Monday, March 22, 2010

Tattered Remnants #028: Helmuth Hűbner

Karl-Heinz Schnibbe, Helmuth Hűbner, Ruddi Wobbe, 1941


"I know that God lives and He will be the Just Judge in this matter... I look forward to seeing you in a better world!" — from a letter written by Hübner

I have told the stories of many heroes of the anti-Nazi resistance in these essays. I've tried not to overemphasize them–I've deliberately left their numbers to be about half of those stories told here--but the war years of 1939-1945 being, what they were, the crossroads of the Western World's being, it produced many individuals whose silent bravery in the face of evil still stands out almost a century later.

This is one last story I want to tell of these brave people, and it is, perhaps, the most remarkable of them all.

Helmuth Hűbner was a lad of seventeen, living in Hamburg in 1941. His family had no connections to the Nazi Party.
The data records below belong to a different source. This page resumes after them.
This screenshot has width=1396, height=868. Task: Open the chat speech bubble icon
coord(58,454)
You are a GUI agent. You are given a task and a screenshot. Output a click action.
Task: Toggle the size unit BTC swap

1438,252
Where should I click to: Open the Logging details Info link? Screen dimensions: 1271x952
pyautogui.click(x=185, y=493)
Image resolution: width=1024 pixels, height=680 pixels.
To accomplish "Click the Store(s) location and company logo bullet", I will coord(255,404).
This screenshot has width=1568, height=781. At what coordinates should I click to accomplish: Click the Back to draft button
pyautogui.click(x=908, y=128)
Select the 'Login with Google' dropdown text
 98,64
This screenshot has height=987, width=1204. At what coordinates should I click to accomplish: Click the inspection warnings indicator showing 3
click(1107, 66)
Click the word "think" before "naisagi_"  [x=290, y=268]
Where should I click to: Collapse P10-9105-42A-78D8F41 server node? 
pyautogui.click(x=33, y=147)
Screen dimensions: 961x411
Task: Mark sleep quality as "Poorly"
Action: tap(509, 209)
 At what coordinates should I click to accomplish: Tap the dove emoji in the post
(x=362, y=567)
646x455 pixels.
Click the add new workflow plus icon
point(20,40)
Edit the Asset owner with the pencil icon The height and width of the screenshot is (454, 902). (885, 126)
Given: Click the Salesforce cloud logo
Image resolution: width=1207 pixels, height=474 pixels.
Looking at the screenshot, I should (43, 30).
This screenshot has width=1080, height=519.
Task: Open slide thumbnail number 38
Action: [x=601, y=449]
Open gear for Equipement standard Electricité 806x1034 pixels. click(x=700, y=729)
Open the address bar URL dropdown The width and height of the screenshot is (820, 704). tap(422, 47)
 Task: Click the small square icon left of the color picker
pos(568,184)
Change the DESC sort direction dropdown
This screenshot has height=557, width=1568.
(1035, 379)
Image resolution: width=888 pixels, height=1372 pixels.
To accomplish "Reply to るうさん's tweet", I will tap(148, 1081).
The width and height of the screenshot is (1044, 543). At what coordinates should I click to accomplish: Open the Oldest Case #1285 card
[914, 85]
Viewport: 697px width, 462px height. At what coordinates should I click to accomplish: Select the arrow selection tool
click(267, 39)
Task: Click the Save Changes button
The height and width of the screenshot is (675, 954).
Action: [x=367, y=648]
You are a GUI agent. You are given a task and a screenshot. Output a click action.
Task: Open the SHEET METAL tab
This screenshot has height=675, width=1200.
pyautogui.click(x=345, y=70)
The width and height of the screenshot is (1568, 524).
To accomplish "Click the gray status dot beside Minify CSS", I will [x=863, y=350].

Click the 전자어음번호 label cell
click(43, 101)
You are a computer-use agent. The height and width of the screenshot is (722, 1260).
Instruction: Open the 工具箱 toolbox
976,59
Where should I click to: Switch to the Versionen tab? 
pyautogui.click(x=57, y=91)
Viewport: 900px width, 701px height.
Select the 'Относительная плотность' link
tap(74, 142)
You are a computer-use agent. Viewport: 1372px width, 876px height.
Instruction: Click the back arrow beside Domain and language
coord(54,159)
He was slightly unusual for a German of those days in one respect: he was an active Mormon, a member of the Church of Jesus Christ of Latter Day Saints. He worked in the Hamburg Social Authority, providing assistance to Hamburg's poor (providing welfare services to the Volk was a cornerstone of Nazi ideology and a source of much of its political strength.)

Working in this organization as an apprentice–he was after all not quite old enough to serve in the military–he came across other young men with a tendency toward social liberalism and toward doubt of the established authority. Through his friendship with three of them – their names, let it be remembered, were: Karl-Heinz Schnibbe, Ruddi Wobbe, who were fellow Latter-day Saints, and one Gerhard Duwer – he began to doubt what he was being told in the news media and the state-controlled cinema. He started to listen to the BBC over a short wave radio that had belonged to his brother.

Over the course of several weeks in 1941 and 1942, young Mr. Hűbner began to write anti-Nazi leaflets, to copy them, and to distribute them in public, by posting them on bulletin boards, placing them serruptitiously in coats and clothes, and scattering them in public places. He wrote sixty leaflets that denounced the war and one that openly predicted Germany's and Hitler's defeat.

He was arrested after one of fellow apprentices turned him in to the authorities.

In August 1942, he was tried, at the age of seventeen, by the Volksgerichtshof: the German People's Court, eventually headed by the despicable Roland Friesler, described in earlier essays as the executioners of the White Rose group and of the July 20 coup leaders.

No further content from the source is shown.